Deregulation changed everything. Airlines could now set their own prices, enter new routes, and compete directly against each other. New low-cost carriers emerged. Established airlines were forced to cut costs aggressively to survive. The race to the bottom — in prices and, eventually, in amenities — had begun.
By the mid-1980s, airfares had dropped dramatically in real terms. By the 1990s, flying had become accessible to the American middle class in a way it simply hadn't been before. By the 2000s, budget carriers like Southwest were offering fares that made a weekend trip genuinely affordable for ordinary working families.

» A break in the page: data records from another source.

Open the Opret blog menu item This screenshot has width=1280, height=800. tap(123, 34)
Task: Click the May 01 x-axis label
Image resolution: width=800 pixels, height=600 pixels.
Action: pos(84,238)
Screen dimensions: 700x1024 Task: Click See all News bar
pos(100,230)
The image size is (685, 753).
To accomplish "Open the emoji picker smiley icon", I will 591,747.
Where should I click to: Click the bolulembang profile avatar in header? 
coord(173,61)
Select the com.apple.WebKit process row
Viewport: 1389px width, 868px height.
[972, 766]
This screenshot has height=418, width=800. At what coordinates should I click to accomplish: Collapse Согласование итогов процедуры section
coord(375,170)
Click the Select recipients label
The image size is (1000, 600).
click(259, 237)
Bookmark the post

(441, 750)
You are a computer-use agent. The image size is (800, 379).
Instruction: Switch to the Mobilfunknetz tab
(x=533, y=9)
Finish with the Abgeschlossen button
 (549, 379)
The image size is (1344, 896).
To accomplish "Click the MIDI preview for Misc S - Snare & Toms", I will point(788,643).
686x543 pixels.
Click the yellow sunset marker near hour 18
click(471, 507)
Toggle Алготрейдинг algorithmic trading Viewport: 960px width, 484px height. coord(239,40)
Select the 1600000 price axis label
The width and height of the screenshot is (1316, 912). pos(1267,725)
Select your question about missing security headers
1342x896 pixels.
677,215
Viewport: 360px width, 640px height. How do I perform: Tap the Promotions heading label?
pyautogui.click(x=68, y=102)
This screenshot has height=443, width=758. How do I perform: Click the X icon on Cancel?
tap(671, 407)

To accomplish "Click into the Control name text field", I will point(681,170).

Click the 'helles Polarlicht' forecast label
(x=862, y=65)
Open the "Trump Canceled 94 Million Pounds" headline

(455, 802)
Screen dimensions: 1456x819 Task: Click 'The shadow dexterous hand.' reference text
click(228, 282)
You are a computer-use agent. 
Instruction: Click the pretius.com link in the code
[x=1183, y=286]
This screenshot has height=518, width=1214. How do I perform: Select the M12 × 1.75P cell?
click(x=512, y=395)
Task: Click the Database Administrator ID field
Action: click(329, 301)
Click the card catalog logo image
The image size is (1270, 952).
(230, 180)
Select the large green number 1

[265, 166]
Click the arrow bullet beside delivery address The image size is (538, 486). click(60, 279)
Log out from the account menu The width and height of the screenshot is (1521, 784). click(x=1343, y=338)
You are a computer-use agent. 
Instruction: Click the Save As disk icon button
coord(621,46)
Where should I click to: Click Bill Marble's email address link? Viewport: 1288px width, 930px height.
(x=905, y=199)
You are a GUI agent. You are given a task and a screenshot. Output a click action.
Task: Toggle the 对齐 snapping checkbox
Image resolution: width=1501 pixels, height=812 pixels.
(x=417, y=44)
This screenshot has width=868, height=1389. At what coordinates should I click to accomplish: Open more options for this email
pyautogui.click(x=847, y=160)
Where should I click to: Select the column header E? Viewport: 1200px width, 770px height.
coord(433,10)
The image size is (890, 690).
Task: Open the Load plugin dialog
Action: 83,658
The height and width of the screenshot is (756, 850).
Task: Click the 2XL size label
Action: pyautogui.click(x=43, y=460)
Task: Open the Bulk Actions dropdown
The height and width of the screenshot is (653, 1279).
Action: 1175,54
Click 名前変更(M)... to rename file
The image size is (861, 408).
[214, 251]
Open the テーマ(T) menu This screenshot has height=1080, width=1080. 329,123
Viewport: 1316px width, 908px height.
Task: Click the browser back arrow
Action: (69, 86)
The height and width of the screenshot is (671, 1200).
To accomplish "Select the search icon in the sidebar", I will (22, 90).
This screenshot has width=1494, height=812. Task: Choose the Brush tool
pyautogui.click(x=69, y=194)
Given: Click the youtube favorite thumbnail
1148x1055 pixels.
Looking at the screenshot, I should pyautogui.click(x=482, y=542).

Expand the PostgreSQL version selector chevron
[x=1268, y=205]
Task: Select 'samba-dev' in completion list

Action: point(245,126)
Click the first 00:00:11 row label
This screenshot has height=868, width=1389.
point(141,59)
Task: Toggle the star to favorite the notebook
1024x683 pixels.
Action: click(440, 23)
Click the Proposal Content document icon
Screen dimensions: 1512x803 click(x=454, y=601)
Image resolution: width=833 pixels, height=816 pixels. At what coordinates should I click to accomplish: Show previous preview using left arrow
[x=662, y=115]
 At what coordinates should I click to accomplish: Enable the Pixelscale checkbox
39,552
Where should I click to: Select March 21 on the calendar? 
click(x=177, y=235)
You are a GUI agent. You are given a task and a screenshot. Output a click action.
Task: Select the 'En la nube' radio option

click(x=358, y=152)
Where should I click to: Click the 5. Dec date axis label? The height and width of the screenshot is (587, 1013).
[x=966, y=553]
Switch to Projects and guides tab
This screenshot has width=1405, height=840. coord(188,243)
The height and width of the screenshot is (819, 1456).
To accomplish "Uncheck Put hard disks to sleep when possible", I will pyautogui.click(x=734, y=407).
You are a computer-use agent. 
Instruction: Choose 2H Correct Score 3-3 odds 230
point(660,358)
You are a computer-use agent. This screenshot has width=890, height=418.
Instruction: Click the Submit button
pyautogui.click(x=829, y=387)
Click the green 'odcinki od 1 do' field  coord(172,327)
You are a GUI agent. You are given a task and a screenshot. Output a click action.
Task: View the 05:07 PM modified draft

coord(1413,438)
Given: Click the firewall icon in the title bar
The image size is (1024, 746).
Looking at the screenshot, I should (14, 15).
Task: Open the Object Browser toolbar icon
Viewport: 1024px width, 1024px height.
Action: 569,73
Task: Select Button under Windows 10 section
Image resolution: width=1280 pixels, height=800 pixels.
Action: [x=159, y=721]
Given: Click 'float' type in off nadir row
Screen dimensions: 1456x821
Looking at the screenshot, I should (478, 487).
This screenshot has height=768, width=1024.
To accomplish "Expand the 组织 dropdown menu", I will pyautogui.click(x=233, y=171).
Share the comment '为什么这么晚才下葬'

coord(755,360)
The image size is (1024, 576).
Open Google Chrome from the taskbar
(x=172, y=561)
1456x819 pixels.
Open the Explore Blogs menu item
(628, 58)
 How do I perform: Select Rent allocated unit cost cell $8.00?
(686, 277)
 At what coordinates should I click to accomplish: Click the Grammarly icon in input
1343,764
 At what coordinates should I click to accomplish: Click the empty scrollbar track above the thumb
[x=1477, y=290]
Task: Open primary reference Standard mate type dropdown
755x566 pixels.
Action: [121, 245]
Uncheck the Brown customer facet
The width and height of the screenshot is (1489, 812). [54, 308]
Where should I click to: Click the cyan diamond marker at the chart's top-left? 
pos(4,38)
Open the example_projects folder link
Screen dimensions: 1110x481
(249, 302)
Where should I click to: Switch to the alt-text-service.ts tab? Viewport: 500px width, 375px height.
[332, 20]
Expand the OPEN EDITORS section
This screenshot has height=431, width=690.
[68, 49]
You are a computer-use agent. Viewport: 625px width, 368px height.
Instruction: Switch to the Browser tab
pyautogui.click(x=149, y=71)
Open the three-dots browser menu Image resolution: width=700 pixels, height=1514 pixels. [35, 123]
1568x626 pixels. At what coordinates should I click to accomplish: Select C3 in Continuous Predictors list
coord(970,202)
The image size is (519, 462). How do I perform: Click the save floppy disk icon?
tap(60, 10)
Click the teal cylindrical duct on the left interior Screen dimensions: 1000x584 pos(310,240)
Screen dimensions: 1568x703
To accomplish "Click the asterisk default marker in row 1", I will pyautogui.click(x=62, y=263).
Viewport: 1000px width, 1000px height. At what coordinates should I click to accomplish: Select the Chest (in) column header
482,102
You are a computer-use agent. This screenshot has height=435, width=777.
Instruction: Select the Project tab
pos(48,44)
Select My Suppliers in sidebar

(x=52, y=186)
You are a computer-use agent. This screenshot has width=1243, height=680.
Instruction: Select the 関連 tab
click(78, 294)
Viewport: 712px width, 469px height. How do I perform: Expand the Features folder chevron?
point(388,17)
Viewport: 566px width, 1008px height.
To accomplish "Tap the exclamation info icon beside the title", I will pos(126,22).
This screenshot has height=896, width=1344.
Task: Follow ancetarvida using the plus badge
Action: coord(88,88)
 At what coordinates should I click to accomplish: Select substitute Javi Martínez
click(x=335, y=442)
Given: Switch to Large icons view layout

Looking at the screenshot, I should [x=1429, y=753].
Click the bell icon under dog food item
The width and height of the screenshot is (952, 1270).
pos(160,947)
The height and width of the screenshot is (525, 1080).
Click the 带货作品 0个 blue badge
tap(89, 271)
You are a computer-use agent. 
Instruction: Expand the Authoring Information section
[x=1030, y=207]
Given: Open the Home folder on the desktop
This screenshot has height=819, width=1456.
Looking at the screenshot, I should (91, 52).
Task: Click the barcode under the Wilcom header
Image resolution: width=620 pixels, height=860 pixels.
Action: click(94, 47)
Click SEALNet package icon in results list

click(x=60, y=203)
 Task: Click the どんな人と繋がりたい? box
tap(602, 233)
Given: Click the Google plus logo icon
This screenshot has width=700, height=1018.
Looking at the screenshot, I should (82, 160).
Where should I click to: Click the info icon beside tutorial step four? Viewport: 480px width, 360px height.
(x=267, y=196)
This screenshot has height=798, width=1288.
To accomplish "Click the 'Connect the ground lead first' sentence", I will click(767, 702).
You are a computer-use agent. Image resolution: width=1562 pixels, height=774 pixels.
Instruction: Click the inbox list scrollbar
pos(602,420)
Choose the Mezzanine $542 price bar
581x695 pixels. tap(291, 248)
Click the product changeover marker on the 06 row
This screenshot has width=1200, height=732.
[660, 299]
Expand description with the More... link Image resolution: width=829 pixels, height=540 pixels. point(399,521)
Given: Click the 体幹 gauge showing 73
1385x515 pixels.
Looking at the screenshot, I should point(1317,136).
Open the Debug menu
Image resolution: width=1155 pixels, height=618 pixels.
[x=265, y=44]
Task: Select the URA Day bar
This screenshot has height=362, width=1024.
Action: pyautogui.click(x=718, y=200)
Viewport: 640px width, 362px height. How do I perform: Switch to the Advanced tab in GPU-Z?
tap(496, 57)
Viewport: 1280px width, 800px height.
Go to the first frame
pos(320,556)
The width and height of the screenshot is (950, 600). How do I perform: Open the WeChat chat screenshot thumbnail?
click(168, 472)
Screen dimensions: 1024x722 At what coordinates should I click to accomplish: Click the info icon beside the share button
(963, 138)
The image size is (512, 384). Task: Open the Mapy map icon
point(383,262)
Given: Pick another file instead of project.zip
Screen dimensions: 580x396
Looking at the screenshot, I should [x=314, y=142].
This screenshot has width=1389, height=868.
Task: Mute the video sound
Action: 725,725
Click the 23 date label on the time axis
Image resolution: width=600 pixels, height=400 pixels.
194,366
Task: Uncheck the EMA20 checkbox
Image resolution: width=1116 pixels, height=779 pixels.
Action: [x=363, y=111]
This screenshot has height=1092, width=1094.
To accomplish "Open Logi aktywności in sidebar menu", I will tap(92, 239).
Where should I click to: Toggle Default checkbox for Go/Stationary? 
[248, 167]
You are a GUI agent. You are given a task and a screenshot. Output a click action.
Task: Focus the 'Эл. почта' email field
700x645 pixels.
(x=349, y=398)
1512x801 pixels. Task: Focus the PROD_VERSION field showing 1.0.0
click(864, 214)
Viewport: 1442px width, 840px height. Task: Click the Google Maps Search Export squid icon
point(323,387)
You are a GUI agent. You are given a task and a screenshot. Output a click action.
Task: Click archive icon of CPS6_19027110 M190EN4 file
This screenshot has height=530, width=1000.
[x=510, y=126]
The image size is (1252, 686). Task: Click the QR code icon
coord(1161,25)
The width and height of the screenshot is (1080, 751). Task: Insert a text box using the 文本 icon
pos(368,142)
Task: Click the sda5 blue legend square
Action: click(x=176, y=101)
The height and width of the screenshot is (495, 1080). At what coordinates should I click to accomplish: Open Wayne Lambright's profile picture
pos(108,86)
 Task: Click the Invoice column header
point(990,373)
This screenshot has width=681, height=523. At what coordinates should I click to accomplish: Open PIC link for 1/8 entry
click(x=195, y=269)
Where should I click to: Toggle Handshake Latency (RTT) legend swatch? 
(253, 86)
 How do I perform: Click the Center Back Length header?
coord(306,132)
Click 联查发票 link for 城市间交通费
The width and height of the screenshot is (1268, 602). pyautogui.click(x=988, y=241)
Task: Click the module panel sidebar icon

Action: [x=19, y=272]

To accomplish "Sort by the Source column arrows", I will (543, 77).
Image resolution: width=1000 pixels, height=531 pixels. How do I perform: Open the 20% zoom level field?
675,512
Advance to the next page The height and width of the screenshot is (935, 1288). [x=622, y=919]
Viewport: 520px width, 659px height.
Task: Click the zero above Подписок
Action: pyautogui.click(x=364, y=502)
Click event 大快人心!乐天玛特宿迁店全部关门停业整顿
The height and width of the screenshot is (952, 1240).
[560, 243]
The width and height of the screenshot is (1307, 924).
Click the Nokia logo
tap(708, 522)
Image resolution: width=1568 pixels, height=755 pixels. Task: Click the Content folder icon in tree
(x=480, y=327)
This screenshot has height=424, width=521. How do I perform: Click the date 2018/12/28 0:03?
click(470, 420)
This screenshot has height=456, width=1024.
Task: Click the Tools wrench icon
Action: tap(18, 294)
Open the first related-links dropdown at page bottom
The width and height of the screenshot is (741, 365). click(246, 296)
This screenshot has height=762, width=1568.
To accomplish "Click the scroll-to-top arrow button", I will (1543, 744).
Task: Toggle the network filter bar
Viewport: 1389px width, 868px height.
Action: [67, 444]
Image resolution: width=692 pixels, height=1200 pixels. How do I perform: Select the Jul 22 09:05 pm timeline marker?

Today, a round-trip coach fare from New York to Los Angeles can be found for $200 to $350 on sale — a fraction of the inflation-adjusted 1965 price. Millions of Americans who would never have set foot on a plane in the golden age now fly regularly for work, family visits, and vacations.
What You Actually Gave Up — and What You Gained
The trade-off is real and worth naming plainly. Legroom shrank. Meals disappeared, replaced by a $12 snack box. Seats got narrower. Checked baggage started costing extra. The lounge car became a distant memory. Flying became, in many ways, an exercise in managed discomfort — something to endure rather than enjoy.
Flight attendants went from hospitality professionals with relatively generous working conditions to service workers managing overcrowded cabins with minimal staffing. The experience for passengers declined. The experience for airline employees declined more.
But here's the honest counterweight: in 1965, your grandmother probably never flew. Your parents might have flown once or twice in their lives, for something significant. Today, Americans take roughly 900 million domestic flights per year. The sky opened up. It just got a lot more crowded.
Progress Doesn't Always Feel Like Progress
The golden age of air travel is worth mourning a little. There was something genuinely elegant about the way it was done — the care, the space, the sense of occasion. Those things had value, and their absence is a real loss.
But nostalgia has a way of cropping the frame. The steak dinner at 30,000 feet was wonderful. The $2,400 ticket price that paid for it meant most Americans never got to try one.
What replaced it is louder, more cramped, and considerably less dignified. It also carried the American middle class into the sky for the first time. That's not a small thing — even if the pretzels are terrible.